Unlearning Methodology
The core of this model lies in its use of the SimNPO (Simplicity Prevails: Rethinking Negative Preference Optimization) algorithm, detailed in the research paper "Simplicity Prevails: Rethinking Negative Preference Optimization for LLM Unlearning" (arXiv:2410.07163). The algorithm's objective function is designed to effectively remove specific information while minimizing impact on the model's general capabilities. Key hyperparameters for the unlearning process include a learning rate of 1e-5, beta of 0.7, lambda of 1.0, and gamma of 0.0.

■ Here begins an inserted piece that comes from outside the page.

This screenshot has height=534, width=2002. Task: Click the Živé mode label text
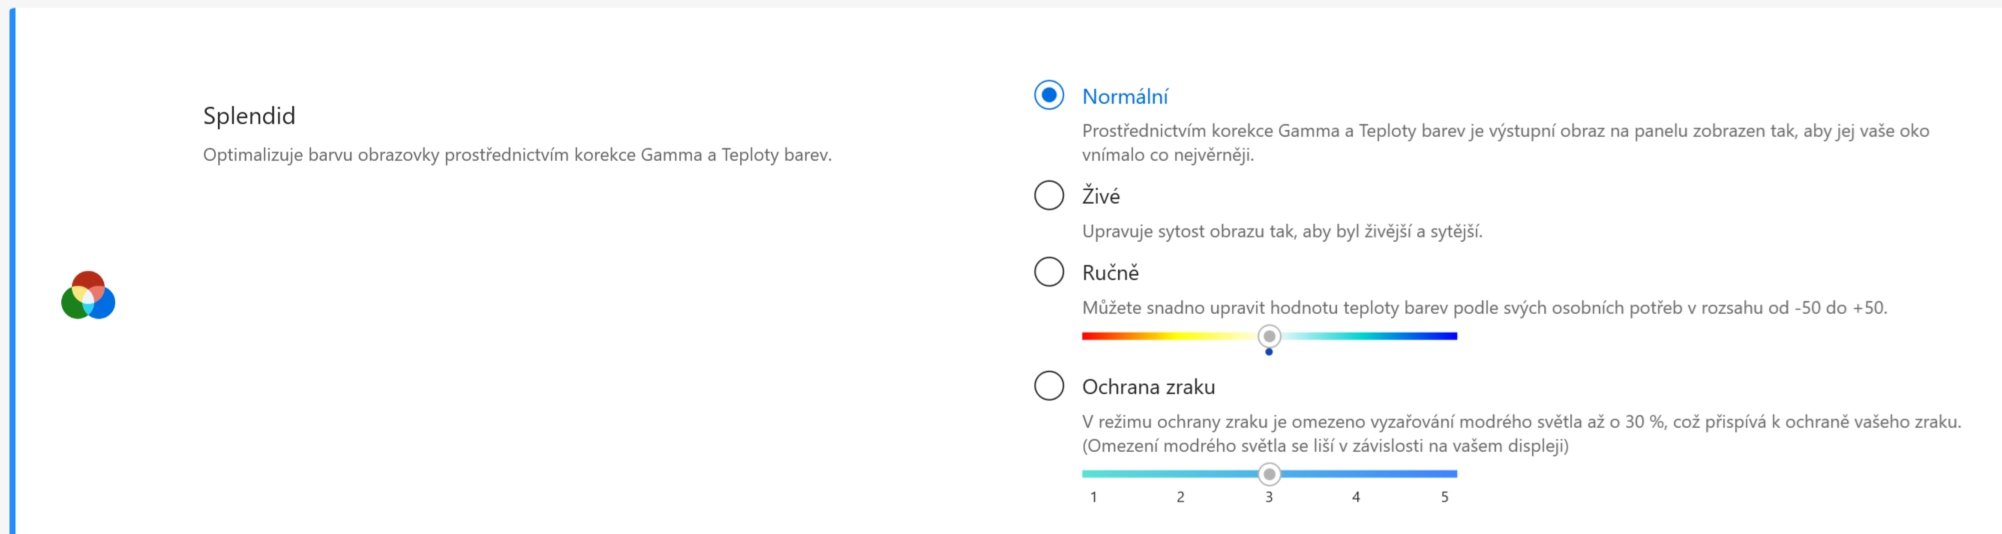(1100, 196)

Evaluation and Performance
Evaluation results highlight SimNPO's effectiveness in unlearning. Compared to the original model, a retrained model, and a standard NPO approach, SimNPO achieves a VerbMem Df of 0.00 and KnowMem Df of 0.00, indicating successful forgetting of the target content. It also shows improved privacy leakage reduction (PrivLeak of -19.82) compared to the original model, while maintaining a reasonable level of retained knowledge (KnowMem Dr of 48.27).
Use Cases
This model is particularly relevant for:
- Research in LLM unlearning: Studying the efficacy and impact of unlearning algorithms.
- Content moderation: Exploring methods to remove undesirable or sensitive information from LLMs.
- Understanding model behavior: Analyzing how unlearning affects different aspects of a language model's knowledge and capabilities.